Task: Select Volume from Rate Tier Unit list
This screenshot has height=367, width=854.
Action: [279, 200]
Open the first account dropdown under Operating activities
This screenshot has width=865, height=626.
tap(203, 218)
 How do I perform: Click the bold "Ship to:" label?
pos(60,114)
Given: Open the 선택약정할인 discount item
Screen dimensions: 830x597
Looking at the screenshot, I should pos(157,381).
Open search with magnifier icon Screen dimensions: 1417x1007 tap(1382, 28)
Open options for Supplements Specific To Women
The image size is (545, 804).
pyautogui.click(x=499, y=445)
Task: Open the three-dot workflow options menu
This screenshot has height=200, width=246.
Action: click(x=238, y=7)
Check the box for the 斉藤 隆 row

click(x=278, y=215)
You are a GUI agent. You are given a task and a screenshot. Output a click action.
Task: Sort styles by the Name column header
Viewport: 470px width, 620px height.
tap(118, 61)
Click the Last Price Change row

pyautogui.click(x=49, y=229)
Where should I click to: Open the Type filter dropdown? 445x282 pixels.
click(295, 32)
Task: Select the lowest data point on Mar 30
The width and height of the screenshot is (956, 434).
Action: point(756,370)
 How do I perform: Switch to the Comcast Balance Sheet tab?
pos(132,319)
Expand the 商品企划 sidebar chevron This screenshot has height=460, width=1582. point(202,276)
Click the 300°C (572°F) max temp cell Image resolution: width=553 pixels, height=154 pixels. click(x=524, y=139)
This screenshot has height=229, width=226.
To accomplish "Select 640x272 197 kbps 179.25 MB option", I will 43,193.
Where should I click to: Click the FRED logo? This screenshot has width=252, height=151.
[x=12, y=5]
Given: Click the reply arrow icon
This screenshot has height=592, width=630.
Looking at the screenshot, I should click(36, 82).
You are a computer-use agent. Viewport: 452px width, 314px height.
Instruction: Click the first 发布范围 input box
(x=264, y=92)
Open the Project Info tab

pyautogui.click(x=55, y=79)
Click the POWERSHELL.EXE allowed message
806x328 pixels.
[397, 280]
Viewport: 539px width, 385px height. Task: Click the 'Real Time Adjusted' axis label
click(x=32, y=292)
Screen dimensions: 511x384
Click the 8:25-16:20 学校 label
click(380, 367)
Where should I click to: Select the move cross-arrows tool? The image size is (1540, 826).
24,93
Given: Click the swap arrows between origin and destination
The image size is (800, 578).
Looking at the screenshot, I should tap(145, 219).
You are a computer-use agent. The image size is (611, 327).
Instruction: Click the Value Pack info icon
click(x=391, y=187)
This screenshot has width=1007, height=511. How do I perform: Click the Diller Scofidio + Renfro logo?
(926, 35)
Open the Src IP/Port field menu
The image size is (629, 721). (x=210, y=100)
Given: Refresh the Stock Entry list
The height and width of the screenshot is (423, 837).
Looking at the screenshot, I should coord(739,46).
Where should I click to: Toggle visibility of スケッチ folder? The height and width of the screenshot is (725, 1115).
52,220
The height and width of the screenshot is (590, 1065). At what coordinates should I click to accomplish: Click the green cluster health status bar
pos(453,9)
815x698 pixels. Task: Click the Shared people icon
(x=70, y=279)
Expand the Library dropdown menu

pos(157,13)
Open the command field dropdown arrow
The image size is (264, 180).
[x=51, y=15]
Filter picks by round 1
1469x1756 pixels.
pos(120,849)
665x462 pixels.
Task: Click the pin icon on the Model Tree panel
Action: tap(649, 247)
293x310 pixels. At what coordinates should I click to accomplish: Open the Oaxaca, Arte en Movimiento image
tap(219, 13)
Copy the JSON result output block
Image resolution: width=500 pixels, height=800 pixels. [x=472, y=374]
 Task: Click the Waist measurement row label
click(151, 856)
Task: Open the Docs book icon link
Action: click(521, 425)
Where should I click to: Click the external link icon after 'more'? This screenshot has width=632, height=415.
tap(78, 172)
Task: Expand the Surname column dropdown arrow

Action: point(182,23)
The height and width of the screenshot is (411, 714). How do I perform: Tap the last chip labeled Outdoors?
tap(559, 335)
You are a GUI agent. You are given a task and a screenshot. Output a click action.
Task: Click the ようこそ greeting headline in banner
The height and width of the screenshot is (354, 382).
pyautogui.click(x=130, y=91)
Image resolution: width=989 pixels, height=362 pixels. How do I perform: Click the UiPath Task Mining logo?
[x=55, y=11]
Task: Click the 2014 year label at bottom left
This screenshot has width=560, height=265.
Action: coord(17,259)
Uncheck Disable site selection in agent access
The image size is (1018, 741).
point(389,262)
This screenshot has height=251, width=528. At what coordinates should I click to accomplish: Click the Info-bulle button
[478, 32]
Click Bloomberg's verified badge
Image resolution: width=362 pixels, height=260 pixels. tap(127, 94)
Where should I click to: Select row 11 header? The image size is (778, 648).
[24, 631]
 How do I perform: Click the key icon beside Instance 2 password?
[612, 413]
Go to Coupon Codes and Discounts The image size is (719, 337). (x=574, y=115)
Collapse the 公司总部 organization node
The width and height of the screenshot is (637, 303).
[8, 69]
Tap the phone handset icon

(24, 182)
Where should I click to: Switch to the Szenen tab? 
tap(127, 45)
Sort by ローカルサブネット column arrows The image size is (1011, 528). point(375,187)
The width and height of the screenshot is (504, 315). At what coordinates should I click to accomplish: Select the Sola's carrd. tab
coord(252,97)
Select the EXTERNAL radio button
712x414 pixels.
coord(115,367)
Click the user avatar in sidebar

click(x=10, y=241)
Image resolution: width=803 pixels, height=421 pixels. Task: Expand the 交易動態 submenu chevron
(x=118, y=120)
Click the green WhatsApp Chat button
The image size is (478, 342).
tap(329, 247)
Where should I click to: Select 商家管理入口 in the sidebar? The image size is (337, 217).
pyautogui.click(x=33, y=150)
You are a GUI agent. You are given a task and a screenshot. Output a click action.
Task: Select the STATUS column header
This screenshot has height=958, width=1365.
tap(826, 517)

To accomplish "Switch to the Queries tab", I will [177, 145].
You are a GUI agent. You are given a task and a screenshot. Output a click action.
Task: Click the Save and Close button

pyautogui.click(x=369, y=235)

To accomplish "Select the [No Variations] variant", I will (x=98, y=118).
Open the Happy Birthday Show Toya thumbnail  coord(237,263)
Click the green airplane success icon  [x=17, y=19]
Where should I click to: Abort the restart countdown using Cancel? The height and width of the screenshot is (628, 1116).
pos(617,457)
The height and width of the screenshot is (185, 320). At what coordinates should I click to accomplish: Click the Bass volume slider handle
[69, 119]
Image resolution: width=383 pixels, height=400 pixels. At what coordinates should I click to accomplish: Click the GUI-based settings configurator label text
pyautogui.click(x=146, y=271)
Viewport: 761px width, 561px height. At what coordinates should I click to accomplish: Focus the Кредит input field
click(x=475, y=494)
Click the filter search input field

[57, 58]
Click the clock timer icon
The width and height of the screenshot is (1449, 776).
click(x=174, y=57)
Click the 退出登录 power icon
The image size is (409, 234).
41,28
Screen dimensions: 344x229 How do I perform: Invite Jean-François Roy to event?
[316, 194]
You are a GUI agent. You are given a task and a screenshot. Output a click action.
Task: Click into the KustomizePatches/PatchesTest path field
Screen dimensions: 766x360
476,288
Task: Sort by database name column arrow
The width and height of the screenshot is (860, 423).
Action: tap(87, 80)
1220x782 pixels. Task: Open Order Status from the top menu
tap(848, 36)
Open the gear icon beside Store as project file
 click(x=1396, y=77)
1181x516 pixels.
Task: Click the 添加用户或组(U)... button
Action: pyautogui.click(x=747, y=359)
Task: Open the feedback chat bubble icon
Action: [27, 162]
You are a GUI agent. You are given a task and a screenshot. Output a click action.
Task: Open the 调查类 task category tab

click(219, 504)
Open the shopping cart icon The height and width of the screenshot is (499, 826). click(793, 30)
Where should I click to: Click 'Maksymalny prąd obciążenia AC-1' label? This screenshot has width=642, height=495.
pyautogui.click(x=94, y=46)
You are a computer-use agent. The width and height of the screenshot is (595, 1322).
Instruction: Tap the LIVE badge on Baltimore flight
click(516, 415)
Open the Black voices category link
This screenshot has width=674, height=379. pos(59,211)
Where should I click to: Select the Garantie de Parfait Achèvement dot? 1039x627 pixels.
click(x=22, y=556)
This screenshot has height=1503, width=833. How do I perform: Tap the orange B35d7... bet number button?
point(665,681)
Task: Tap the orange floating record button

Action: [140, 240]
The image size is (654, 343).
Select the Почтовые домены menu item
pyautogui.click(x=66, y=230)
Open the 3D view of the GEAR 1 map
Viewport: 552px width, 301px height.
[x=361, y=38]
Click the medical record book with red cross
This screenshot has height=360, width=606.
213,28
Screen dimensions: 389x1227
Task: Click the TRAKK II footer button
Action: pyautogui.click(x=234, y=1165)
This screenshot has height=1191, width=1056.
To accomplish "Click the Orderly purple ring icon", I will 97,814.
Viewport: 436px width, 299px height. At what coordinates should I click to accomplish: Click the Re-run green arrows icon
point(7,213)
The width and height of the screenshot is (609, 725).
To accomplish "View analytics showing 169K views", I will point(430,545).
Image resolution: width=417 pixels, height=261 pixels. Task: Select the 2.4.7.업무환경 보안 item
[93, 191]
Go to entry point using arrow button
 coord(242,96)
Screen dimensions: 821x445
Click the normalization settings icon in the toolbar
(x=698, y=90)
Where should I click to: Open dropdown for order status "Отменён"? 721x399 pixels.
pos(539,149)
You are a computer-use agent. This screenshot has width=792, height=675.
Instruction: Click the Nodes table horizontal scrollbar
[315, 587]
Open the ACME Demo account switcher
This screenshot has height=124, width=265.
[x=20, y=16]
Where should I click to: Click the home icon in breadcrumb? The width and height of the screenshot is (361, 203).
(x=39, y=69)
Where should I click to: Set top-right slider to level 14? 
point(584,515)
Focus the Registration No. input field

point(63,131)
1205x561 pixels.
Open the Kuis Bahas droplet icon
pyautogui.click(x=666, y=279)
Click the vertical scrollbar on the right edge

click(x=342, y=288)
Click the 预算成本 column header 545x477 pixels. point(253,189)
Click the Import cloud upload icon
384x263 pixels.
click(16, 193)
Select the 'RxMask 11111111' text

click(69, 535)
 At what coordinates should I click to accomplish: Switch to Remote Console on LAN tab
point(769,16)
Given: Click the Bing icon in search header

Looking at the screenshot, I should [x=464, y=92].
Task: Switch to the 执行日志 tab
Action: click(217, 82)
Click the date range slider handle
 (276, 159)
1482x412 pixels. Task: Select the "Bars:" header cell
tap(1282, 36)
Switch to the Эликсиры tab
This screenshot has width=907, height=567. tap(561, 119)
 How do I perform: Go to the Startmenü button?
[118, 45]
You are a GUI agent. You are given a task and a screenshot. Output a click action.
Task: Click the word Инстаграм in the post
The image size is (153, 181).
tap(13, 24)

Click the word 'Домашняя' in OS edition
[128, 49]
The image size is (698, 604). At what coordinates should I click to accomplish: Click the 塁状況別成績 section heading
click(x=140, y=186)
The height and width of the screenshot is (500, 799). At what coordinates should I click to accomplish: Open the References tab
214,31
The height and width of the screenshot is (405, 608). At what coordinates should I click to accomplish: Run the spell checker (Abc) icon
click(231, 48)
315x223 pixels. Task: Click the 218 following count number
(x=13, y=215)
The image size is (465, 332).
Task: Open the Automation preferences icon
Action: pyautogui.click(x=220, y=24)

◆ WORK ORDER:
Please retype, with no changes, the lines that run from the first line of the entries to the line with "Open options for", both ends included.

◆ OUTPUT:
Task: Select Volume from Rate Tier Unit list
This screenshot has height=367, width=854.
Action: [279, 200]
Open the first account dropdown under Operating activities
This screenshot has width=865, height=626.
tap(203, 218)
 How do I perform: Click the bold "Ship to:" label?
pos(60,114)
Given: Open the 선택약정할인 discount item
Screen dimensions: 830x597
Looking at the screenshot, I should pos(157,381).
Open search with magnifier icon Screen dimensions: 1417x1007 tap(1382, 28)
Open options for Supplements Specific To Women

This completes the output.